Lastly, Stevens has seen previous employers seek to protect information through the courts, which could include issuing an injunction in order to restrain the use of the information: “A previous employer may seek damages or an account of profits from the employee and/or the new employer. There are also risks associated with the use of confidential information which is otherwise protected.” Registered copyright or a patent is a good example which firms will want to prevent a former employee – or a new employer – from using in the future.

In summary

Confidential information is by its very nature valuable, and firms should take great care to protect it against loss and misuse. Similarly, employers should ensure that they are not put in a position where they might be accused of abusing another’s protected information. 


TALL Group

Martin Ruda, group managing director of the Tall Group, says that all of the company’s employees are made “very aware that security and confidentiality is of paramount importance”. He adds that “every member of staff attends induction training at the start of their employment which covers all company-wide security procedures and policies”. 

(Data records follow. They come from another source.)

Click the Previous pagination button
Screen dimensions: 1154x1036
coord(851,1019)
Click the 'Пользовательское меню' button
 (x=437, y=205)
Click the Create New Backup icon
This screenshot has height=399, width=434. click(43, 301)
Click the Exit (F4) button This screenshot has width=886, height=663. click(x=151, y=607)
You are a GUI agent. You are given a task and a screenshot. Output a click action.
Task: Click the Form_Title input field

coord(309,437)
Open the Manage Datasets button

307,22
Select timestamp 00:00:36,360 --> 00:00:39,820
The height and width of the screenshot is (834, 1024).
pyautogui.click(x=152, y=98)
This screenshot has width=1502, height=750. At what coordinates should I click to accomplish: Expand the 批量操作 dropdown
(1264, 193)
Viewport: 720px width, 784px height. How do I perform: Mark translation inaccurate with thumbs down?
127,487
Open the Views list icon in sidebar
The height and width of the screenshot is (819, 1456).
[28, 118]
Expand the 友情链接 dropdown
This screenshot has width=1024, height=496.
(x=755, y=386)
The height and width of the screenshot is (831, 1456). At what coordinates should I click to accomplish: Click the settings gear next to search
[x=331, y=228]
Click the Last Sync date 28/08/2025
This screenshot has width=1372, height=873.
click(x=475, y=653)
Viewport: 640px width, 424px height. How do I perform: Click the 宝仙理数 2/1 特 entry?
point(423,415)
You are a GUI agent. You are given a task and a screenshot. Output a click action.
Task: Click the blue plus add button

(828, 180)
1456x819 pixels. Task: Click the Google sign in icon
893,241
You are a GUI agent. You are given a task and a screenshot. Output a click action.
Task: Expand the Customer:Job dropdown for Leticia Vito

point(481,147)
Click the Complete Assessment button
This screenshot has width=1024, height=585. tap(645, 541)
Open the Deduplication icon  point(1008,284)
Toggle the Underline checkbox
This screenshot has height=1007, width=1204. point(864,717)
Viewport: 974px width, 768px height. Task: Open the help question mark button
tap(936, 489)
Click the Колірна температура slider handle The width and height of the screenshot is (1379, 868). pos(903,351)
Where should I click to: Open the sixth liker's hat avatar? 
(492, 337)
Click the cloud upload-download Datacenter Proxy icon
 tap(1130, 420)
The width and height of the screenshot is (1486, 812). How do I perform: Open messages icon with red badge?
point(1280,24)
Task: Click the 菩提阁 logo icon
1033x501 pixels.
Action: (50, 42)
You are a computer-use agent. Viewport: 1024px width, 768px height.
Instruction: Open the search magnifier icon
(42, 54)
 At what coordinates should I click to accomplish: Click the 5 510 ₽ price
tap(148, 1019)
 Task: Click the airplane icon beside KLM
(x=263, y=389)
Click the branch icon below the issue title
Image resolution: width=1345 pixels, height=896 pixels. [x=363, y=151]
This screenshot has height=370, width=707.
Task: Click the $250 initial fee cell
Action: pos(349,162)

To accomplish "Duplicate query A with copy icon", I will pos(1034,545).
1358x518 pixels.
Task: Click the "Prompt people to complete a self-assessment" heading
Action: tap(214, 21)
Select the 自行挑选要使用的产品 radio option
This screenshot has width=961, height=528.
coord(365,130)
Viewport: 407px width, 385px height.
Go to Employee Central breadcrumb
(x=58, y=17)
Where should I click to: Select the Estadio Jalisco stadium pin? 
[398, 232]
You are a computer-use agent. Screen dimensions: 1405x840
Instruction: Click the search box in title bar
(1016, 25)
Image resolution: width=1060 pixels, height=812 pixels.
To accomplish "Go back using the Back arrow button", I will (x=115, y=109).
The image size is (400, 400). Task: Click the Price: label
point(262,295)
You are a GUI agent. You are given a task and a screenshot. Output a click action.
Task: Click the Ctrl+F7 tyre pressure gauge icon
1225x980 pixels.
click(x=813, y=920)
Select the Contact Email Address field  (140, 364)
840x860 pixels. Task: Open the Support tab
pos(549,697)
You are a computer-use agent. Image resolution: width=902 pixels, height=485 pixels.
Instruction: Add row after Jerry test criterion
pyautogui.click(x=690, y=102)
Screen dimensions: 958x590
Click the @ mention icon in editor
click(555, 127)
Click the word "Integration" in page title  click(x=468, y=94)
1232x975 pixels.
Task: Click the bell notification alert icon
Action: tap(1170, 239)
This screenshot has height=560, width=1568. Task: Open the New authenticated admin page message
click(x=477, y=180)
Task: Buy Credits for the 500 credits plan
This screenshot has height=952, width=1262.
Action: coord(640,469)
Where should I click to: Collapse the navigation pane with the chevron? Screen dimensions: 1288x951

The process pays particular attention to confidentiality and what is expected from staff. But prior to employment, Ruda says that “all applicants go through a rigorous vetting process including Police Act Disclosures (repeated every two years), a verbal reference from a previous employer, two written references from previous employers (covering a five-year history), proof of identity and a credit reference.”

Beyond that the company issues regular training questionnaires with a focus on cyber security, data management and GDPR. Further, there is regular training and testing on data security “and our people receive annual refresher training covering the stringent requirements of ISO 27001, with the principal focus on information security.”

Ruda recognises that statistically users are the weakest point in the security landscape, as a result, the company regularly runs internal ‘phishing’ exercises to familiarise staff with the ways scammers can dupe individuals into disclosing sensitive information.

The company is fortunate to, as Ruda comments, have a very low turnover of staff. But when staff leave, he says that they are subject to exit interviews that “explain the ongoing implications of company confidentiality. We also have a comprehensive account closure procedure in place to ensure that data is dealt with according to requirements”.

Ruda emphasises that the company “has invested heavily to ensure confidentiality and minimise the risk of data leakage.” To illustrate this, he explains that email and data are monitored for certain words and number sequences to detect any anomalies.

He does say that “on the rare occasion of a data breach or perpetrated fraud taking place within our industry information is communicated quickly across the forums”. He also thinks that the penalties for breaching regulations are certainly sufficient to act as a deterrent to any loose procedures.

Ultimately, Ruda says that for the security print industry, the integrity of data is of the highest importance for all organisations. He adds that “financial institutions tend to lead the market with extremely demanding security standards. This can be a considerable challenge for contracted service providers in terms of investment, keeping up to date with software and equipment, and adherence to the stringent compliance requirements of ISO standards.”